Untuk menghasilkan antibodi monoklonal dibutuhkan imunogen. Oleh karena fumonisin merupakan senyawa dengan bobot molekul rendah, maka dibutuhkan suatu protein pembawa untuk menjadikannya senyawa imunogenik yang dapat menstimulasi pembentukan antibodi. Protein pembawa yang sering digunakan adalah KLH dan CT. Meskipun kedua protein tersebut memberikan respon antibodi yang baik, namun KLH sulit diperoleh dan harganya mahal sedangkan CT bersifat toksik dan berbahaya. Ovalbumin (Ova) mempunyai prospek yang baik untuk digunakan sebagai protein pembawa alternatif karena dapat dikonjugasikan dengan FB₁ secara mudah, ekonomis dan aman.

Tujuan Penelitian

Tujuan umum dari penelitian ini yaitu produksi antibodi monoklonal dengan menggunakan FB1-Ova sebagai imunogen untuk mendeteksi fumonisin pada bahan pangan atau pakan secara ELISA.

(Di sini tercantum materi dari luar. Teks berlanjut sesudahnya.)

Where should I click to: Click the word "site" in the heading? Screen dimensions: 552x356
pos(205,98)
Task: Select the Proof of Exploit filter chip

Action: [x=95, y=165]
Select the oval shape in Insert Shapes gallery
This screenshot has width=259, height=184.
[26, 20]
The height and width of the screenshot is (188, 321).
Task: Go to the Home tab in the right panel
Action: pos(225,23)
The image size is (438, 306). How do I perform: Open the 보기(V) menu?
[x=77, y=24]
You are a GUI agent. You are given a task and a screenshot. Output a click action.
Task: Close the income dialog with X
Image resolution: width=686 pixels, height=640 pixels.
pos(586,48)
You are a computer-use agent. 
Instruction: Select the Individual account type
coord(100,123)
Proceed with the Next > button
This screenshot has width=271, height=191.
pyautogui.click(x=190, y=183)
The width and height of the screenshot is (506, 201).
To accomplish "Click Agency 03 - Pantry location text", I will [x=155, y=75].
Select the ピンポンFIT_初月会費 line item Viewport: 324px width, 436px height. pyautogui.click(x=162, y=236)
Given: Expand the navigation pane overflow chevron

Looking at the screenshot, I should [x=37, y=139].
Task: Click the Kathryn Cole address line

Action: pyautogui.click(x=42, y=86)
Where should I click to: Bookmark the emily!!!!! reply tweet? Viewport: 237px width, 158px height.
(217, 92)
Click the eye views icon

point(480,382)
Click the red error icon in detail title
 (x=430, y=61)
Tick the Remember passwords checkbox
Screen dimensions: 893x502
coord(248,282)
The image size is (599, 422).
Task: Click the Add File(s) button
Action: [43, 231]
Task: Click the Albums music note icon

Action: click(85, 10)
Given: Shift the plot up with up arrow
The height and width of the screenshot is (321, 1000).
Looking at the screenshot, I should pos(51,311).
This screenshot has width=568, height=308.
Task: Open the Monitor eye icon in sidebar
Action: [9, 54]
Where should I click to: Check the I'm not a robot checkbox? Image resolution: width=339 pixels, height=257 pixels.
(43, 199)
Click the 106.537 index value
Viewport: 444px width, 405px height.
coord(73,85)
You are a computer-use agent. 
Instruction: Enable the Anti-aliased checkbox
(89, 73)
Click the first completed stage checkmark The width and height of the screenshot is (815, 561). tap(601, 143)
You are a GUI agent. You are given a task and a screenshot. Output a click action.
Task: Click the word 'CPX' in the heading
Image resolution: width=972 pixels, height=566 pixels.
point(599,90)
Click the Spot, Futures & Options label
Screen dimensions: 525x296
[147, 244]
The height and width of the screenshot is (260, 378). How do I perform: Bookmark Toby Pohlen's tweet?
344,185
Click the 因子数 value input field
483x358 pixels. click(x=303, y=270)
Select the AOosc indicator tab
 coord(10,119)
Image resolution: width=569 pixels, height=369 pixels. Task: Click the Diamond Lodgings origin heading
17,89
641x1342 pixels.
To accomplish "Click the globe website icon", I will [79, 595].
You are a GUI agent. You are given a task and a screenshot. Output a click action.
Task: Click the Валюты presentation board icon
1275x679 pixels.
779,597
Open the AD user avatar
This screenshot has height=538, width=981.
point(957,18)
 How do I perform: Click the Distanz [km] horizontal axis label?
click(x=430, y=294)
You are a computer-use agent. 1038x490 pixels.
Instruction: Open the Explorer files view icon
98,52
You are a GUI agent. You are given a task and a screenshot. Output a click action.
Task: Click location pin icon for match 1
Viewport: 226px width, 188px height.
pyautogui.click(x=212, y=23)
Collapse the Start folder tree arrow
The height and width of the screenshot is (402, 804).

Untuk deteksi fumonisin secara ELISA tak langsung dibutuhkan antibodi spesifik dan FB1-HRP enzim konjugat, maka tujuan khusus dari penelitian ini adalah: (1) Sintesis antigen FB1-Ova dan FB1-HRP enzim konjugat, (2) Produksi antibodi monoklonal menggunakan FB1-Ova sebagai antigen, (3) Penentuan kondisi optimum dan standardisasi ELISA kompetitif langsung yang dikembangkan untuk mendeteksi fumonisin melalui pengukuran presisi, akurasi, sensitivitas, spesifitas, linieritas, pengaruh matriks sampel dan perbandingan dengan metode KCKT.